The other glaring weakness is their defensive pressure. UNC ranks 332nd in steals per game at just 5.0 and 314th in blocks at 2.4. They don’t create havoc, they don’t force turnovers, and they’re going to let Christian Anderson (7.0 assists per game, 5th nationally) operate in complete comfort running the Tech offense.

Texas Tech’s Situation

The Red Raiders have two losses this season – by 7 at Arkansas and by 30 at Purdue. Those are quality opponents on the road. When they’re at home against inferior competition, they’ve been absolutely ruthless. They beat New Orleans by 32 and LSU by 24 in their last two home games.

The Toppin-Anderson duo is elite. Toppin ranks 21st nationally in scoring at 20.8 points per game and is a monster on the glass. Anderson ranks 5th in the country in assists at 7.0 per game and is scoring 19.1 points himself (54th nationally). That’s two guys who can exploit every weakness Northern Colorado has.

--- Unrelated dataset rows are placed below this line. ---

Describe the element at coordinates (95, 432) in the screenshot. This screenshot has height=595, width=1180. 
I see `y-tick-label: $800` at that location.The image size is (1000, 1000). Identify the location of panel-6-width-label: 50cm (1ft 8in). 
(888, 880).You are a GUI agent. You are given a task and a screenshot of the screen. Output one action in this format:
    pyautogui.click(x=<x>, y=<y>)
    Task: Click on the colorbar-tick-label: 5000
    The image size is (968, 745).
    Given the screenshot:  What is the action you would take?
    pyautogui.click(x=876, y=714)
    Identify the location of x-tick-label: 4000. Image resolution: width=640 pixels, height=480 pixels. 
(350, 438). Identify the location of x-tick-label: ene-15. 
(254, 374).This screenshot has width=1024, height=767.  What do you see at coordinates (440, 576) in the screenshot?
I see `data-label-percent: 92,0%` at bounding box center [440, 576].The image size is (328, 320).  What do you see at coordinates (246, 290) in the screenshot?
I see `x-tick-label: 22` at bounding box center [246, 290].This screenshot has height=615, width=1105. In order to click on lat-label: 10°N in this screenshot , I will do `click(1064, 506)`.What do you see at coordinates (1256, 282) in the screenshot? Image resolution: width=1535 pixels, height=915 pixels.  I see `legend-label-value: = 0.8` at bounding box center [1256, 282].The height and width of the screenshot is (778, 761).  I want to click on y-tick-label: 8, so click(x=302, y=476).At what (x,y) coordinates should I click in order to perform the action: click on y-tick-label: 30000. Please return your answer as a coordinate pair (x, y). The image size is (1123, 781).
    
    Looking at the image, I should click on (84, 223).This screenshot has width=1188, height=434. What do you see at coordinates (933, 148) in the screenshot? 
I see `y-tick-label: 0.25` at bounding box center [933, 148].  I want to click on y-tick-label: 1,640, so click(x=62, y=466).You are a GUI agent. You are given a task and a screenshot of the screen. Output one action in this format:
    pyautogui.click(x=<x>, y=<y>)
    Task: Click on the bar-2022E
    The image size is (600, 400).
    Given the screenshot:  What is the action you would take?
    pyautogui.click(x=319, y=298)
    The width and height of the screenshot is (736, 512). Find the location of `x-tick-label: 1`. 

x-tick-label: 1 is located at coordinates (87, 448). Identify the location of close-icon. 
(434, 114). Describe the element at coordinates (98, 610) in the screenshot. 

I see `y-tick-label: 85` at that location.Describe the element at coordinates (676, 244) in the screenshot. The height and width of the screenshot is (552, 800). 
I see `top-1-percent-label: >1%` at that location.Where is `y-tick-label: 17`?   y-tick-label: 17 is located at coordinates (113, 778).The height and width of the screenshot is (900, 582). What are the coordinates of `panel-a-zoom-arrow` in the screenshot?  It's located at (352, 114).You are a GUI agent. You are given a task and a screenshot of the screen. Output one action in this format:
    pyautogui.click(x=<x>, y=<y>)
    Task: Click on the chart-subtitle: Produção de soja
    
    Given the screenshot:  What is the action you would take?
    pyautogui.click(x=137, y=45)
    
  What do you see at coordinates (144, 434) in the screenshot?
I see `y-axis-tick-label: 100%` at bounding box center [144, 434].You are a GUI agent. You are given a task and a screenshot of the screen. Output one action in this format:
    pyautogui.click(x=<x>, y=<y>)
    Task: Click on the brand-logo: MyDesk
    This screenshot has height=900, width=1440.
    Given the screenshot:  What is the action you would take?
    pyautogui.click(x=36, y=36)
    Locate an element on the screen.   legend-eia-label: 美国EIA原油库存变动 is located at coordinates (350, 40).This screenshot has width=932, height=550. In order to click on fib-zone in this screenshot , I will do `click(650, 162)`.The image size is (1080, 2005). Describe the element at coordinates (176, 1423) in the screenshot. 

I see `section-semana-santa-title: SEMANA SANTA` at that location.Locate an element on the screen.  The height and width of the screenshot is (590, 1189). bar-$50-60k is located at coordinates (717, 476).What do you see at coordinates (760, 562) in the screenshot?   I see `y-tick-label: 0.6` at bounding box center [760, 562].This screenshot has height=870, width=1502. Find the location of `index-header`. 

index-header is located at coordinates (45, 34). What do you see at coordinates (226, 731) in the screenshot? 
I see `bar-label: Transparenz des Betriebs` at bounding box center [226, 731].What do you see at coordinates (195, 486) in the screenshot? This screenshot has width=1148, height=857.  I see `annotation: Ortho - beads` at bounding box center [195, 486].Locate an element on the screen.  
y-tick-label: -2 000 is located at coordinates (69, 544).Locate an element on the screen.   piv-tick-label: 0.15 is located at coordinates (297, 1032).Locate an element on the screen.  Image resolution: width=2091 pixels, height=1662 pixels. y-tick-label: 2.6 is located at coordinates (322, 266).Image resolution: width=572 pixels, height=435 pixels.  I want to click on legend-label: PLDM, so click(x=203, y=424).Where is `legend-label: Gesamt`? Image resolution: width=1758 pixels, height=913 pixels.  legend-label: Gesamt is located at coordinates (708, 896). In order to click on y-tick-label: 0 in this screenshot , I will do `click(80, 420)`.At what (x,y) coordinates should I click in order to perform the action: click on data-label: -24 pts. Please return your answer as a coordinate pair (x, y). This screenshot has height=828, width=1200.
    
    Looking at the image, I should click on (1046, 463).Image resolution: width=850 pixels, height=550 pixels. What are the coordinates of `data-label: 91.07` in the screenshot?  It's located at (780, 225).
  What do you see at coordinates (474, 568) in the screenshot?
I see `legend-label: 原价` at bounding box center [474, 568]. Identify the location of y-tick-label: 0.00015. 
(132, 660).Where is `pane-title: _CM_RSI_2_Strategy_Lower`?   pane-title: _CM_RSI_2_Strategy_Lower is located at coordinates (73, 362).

Here’s the matchup that seals it for me: Texas Tech’s offensive rebounding (36.4%, 23rd nationally) against Northern Colorado’s inability to secure defensive boards. The Red Raiders are going to get 12-15 offensive rebounds in this game, and each one is essentially a turnover for UNC. That’s an extra 15-20 possessions over the course of the game, and against a defense ranked 129th in adjusted efficiency, those possessions turn into easy points.

The Matchup: Where This Gets Decided

This game lives and dies on the glass and defensive intensity. Northern Colorado’s 24.9% offensive rebounding rate (347th) meeting Texas Tech’s 36.4% rate (23rd) is a 11.5 percentage point gap. Over 70 possessions with roughly 50 missed shots, that’s 5-6 extra possessions for Tech. At their offensive efficiency, that’s 6-7 additional points just from offensive rebounding dominance.

The three-point defense matchup also heavily favors Texas Tech. Northern Colorado ranks 5th nationally in opponent three-point percentage at 24.6%, which sounds great until you realize Texas Tech doesn’t rely on the three-ball – they rank 149th in effective field goal percentage because they pound the paint and crash the offensive glass. The Bears’ perimeter defense strength is completely neutralized by Tech’s style.

Meanwhile, Northern Colorado shoots 37.9% from three (34th nationally), but Texas Tech ranks 59th in opponent three-point percentage at 29.4%. The Bears’ offensive strength runs directly into a competent defense, while Tech’s offensive approach exploits UNC’s biggest weakness.

I keep coming back to those adjusted efficiency numbers because they’re just too extreme to ignore. An 18.4 adjusted net rating versus a 4.7 rating is the difference between a top-30 program and a mid-major that’s beaten nobody of consequence. When you add home court advantage in Lubbock – worth 3-4 points minimum – you’re looking at a true talent gap of 17-18 points before we even tip off.

My Play

Texas Tech -24.5 for 2 units

I’m laying the points with confidence here. The efficiency gap is massive, the style matchup heavily favors the Red Raiders, and Northern Colorado has zero answer for Texas Tech’s rebounding dominance. I’m projecting this game at Texas Tech 87, Northern Colorado 60, which covers the spread by two points.

The main risk here is if Northern Colorado gets unconscious from three-point range and hits 12-13 threes while Tech goes cold. The Bears have the shooting ability to keep it closer than it should be for stretches. But I’ve considered all of that, and the rebounding gap is still too massive to ignore. Even if UNC shoots well, Tech’s going to get 10-12 more shot attempts from offensive rebounds alone.

This is a classic case of a mid-major with an inflated record running into a power conference team that’s built to exploit their weaknesses. Take the Red Raiders and don’t sweat the number.